[Pixel coordinate grounding data]

◆ ◆ ◆ ◆ ◆ ◆ ◆

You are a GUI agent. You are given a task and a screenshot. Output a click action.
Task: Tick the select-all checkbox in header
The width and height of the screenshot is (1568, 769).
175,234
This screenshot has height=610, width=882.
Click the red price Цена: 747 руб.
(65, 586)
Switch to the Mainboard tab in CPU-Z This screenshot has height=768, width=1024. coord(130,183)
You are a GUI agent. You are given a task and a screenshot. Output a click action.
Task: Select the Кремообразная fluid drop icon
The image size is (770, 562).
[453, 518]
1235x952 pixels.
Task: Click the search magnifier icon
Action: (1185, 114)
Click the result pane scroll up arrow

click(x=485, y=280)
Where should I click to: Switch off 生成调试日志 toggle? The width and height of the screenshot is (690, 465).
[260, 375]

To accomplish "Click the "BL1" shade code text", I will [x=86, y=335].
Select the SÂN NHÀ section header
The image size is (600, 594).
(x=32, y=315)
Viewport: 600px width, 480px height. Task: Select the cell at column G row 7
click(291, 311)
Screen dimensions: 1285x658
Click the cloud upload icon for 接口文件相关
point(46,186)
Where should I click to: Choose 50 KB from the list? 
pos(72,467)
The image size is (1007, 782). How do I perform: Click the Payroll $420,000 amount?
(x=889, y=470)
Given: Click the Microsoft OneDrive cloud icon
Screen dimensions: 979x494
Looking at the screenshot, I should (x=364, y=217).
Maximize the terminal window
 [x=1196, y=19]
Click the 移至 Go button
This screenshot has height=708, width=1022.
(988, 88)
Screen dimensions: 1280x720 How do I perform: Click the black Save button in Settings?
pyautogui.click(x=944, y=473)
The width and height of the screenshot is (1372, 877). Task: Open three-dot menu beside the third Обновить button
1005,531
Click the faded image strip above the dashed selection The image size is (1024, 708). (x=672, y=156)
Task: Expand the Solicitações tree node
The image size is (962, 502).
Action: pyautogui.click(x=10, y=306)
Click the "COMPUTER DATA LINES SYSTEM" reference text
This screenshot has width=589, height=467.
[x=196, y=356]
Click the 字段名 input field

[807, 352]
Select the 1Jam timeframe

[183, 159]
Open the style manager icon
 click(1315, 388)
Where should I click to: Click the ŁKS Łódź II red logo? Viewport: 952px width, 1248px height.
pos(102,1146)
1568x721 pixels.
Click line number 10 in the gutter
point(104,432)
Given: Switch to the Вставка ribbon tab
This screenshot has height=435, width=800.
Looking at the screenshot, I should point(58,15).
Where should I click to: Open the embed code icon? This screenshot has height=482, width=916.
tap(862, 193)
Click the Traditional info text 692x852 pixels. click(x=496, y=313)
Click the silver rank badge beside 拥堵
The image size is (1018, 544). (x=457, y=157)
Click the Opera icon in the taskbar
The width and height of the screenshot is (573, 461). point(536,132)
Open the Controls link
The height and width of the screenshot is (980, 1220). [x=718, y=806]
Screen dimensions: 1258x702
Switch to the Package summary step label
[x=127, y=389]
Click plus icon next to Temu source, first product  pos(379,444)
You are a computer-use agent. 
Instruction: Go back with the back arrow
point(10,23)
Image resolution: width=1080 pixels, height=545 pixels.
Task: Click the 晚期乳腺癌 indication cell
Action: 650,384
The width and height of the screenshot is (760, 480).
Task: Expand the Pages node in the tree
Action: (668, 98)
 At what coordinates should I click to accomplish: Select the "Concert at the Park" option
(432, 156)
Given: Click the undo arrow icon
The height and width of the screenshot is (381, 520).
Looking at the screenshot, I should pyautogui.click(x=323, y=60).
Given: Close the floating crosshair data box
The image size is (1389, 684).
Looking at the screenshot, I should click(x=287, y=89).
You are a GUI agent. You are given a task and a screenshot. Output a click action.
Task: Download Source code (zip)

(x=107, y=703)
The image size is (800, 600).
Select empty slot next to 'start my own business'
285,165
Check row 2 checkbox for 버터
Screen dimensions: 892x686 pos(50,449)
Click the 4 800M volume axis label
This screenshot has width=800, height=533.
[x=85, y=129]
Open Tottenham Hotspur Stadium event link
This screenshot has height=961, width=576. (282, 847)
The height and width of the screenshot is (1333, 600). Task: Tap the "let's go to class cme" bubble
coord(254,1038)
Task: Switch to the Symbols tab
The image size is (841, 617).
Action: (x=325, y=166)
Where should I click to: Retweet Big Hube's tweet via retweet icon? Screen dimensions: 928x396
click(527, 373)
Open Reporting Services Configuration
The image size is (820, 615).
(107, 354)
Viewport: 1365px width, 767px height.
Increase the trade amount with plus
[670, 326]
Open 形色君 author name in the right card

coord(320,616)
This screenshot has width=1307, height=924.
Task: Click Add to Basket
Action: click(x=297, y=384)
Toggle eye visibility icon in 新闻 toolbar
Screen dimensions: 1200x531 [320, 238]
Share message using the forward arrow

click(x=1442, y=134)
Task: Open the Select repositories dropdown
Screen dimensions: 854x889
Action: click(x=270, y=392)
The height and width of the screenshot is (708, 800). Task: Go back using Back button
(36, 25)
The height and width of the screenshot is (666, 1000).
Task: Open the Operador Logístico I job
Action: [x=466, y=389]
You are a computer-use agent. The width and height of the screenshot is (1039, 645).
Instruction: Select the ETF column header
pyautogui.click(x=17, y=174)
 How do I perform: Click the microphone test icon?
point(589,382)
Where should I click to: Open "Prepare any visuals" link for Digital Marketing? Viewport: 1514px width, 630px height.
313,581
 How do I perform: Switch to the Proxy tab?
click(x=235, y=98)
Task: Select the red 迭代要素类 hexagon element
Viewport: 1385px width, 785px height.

◆ ◆ ◆ ◆ ◆ ◆ ◆

EXERCISE REQUIREMENTS:
The entries above must be transcribed word for word.

ANSWER TO THE EXERCISE:
You are a GUI agent. You are given a task and a screenshot. Output a click action.
Task: Tick the select-all checkbox in header
The width and height of the screenshot is (1568, 769).
175,234
This screenshot has height=610, width=882.
Click the red price Цена: 747 руб.
(65, 586)
Switch to the Mainboard tab in CPU-Z This screenshot has height=768, width=1024. coord(130,183)
You are a GUI agent. You are given a task and a screenshot. Output a click action.
Task: Select the Кремообразная fluid drop icon
The image size is (770, 562).
[453, 518]
1235x952 pixels.
Task: Click the search magnifier icon
Action: (1185, 114)
Click the result pane scroll up arrow

click(x=485, y=280)
Where should I click to: Switch off 生成调试日志 toggle? The width and height of the screenshot is (690, 465).
[260, 375]

To accomplish "Click the "BL1" shade code text", I will [x=86, y=335].
Select the SÂN NHÀ section header
The image size is (600, 594).
(x=32, y=315)
Viewport: 600px width, 480px height. Task: Select the cell at column G row 7
click(291, 311)
Screen dimensions: 1285x658
Click the cloud upload icon for 接口文件相关
point(46,186)
Where should I click to: Choose 50 KB from the list? 
pos(72,467)
The image size is (1007, 782). How do I perform: Click the Payroll $420,000 amount?
(x=889, y=470)
Given: Click the Microsoft OneDrive cloud icon
Screen dimensions: 979x494
Looking at the screenshot, I should (x=364, y=217).
Maximize the terminal window
 [x=1196, y=19]
Click the 移至 Go button
This screenshot has height=708, width=1022.
(988, 88)
Screen dimensions: 1280x720 How do I perform: Click the black Save button in Settings?
pyautogui.click(x=944, y=473)
The width and height of the screenshot is (1372, 877). Task: Open three-dot menu beside the third Обновить button
1005,531
Click the faded image strip above the dashed selection The image size is (1024, 708). (x=672, y=156)
Task: Expand the Solicitações tree node
The image size is (962, 502).
Action: pyautogui.click(x=10, y=306)
Click the "COMPUTER DATA LINES SYSTEM" reference text
This screenshot has width=589, height=467.
[x=196, y=356]
Click the 字段名 input field

[807, 352]
Select the 1Jam timeframe

[183, 159]
Open the style manager icon
 click(1315, 388)
Where should I click to: Click the ŁKS Łódź II red logo? Viewport: 952px width, 1248px height.
pos(102,1146)
1568x721 pixels.
Click line number 10 in the gutter
point(104,432)
Given: Switch to the Вставка ribbon tab
This screenshot has height=435, width=800.
Looking at the screenshot, I should point(58,15).
Where should I click to: Open the embed code icon? This screenshot has height=482, width=916.
tap(862, 193)
Click the Traditional info text 692x852 pixels. click(x=496, y=313)
Click the silver rank badge beside 拥堵
The image size is (1018, 544). (x=457, y=157)
Click the Opera icon in the taskbar
The width and height of the screenshot is (573, 461). point(536,132)
Open the Controls link
The height and width of the screenshot is (980, 1220). [x=718, y=806]
Screen dimensions: 1258x702
Switch to the Package summary step label
[x=127, y=389]
Click plus icon next to Temu source, first product  pos(379,444)
You are a computer-use agent. 
Instruction: Go back with the back arrow
point(10,23)
Image resolution: width=1080 pixels, height=545 pixels.
Task: Click the 晚期乳腺癌 indication cell
Action: 650,384
The width and height of the screenshot is (760, 480).
Task: Expand the Pages node in the tree
Action: (668, 98)
 At what coordinates should I click to accomplish: Select the "Concert at the Park" option
(432, 156)
Given: Click the undo arrow icon
The height and width of the screenshot is (381, 520).
Looking at the screenshot, I should pyautogui.click(x=323, y=60).
Given: Close the floating crosshair data box
The image size is (1389, 684).
Looking at the screenshot, I should click(x=287, y=89).
You are a GUI agent. You are given a task and a screenshot. Output a click action.
Task: Download Source code (zip)

(x=107, y=703)
The image size is (800, 600).
Select empty slot next to 'start my own business'
285,165
Check row 2 checkbox for 버터
Screen dimensions: 892x686 pos(50,449)
Click the 4 800M volume axis label
This screenshot has width=800, height=533.
[x=85, y=129]
Open Tottenham Hotspur Stadium event link
This screenshot has height=961, width=576. (282, 847)
The height and width of the screenshot is (1333, 600). Task: Tap the "let's go to class cme" bubble
coord(254,1038)
Task: Switch to the Symbols tab
The image size is (841, 617).
Action: (x=325, y=166)
Where should I click to: Retweet Big Hube's tweet via retweet icon? Screen dimensions: 928x396
click(527, 373)
Open Reporting Services Configuration
The image size is (820, 615).
(107, 354)
Viewport: 1365px width, 767px height.
Increase the trade amount with plus
[670, 326]
Open 形色君 author name in the right card

coord(320,616)
This screenshot has width=1307, height=924.
Task: Click Add to Basket
Action: click(x=297, y=384)
Toggle eye visibility icon in 新闻 toolbar
Screen dimensions: 1200x531 [320, 238]
Share message using the forward arrow

click(x=1442, y=134)
Task: Open the Select repositories dropdown
Screen dimensions: 854x889
Action: click(x=270, y=392)
The height and width of the screenshot is (708, 800). Task: Go back using Back button
(36, 25)
The height and width of the screenshot is (666, 1000).
Task: Open the Operador Logístico I job
Action: [x=466, y=389]
You are a computer-use agent. The width and height of the screenshot is (1039, 645).
Instruction: Select the ETF column header
pyautogui.click(x=17, y=174)
 How do I perform: Click the microphone test icon?
point(589,382)
Where should I click to: Open "Prepare any visuals" link for Digital Marketing? Viewport: 1514px width, 630px height.
313,581
 How do I perform: Switch to the Proxy tab?
click(x=235, y=98)
Task: Select the red 迭代要素类 hexagon element
Viewport: 1385px width, 785px height.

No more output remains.